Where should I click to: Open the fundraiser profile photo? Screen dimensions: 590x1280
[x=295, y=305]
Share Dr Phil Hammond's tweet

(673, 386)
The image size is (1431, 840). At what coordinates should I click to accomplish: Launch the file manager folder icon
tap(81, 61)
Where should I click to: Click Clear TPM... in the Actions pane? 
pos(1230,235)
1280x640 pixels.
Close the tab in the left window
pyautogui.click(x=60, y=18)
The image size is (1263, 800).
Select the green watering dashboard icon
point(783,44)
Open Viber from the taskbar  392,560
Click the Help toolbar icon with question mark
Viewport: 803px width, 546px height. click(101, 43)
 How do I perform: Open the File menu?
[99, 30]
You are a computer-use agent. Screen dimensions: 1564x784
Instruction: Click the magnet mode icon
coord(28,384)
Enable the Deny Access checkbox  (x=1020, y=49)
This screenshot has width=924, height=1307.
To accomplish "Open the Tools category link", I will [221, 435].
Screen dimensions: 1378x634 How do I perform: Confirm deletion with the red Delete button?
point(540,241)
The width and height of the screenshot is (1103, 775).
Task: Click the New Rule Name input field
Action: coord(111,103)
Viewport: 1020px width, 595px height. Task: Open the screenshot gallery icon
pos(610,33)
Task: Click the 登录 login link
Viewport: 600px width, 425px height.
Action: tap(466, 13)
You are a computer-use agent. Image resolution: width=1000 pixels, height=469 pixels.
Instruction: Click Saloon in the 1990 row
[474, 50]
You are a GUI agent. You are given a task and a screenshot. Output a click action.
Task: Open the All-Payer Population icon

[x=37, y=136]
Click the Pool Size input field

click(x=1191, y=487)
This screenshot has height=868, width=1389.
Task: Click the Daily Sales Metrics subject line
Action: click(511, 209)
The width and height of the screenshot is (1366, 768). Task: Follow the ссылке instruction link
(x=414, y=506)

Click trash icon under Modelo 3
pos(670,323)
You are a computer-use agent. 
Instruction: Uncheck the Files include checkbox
★ ★ ★ ★ ★
Each record must be repeated exactly as it appears above.

--- Exercise answer ---
Where should I click to: Open the fundraiser profile photo? Screen dimensions: 590x1280
[x=295, y=305]
Share Dr Phil Hammond's tweet

(673, 386)
The image size is (1431, 840). At what coordinates should I click to accomplish: Launch the file manager folder icon
tap(81, 61)
Where should I click to: Click Clear TPM... in the Actions pane? 
pos(1230,235)
1280x640 pixels.
Close the tab in the left window
pyautogui.click(x=60, y=18)
The image size is (1263, 800).
Select the green watering dashboard icon
point(783,44)
Open Viber from the taskbar  392,560
Click the Help toolbar icon with question mark
Viewport: 803px width, 546px height. click(101, 43)
 How do I perform: Open the File menu?
[99, 30]
You are a computer-use agent. Screen dimensions: 1564x784
Instruction: Click the magnet mode icon
coord(28,384)
Enable the Deny Access checkbox  (x=1020, y=49)
This screenshot has width=924, height=1307.
To accomplish "Open the Tools category link", I will [221, 435].
Screen dimensions: 1378x634 How do I perform: Confirm deletion with the red Delete button?
point(540,241)
The width and height of the screenshot is (1103, 775).
Task: Click the New Rule Name input field
Action: coord(111,103)
Viewport: 1020px width, 595px height. Task: Open the screenshot gallery icon
pos(610,33)
Task: Click the 登录 login link
Viewport: 600px width, 425px height.
Action: tap(466, 13)
You are a computer-use agent. Image resolution: width=1000 pixels, height=469 pixels.
Instruction: Click Saloon in the 1990 row
[474, 50]
You are a GUI agent. You are given a task and a screenshot. Output a click action.
Task: Open the All-Payer Population icon

[x=37, y=136]
Click the Pool Size input field

click(x=1191, y=487)
This screenshot has height=868, width=1389.
Task: Click the Daily Sales Metrics subject line
Action: click(511, 209)
The width and height of the screenshot is (1366, 768). Task: Follow the ссылке instruction link
(x=414, y=506)

Click trash icon under Modelo 3
pos(670,323)
You are a computer-use agent. 
Instruction: Uncheck the Files include checkbox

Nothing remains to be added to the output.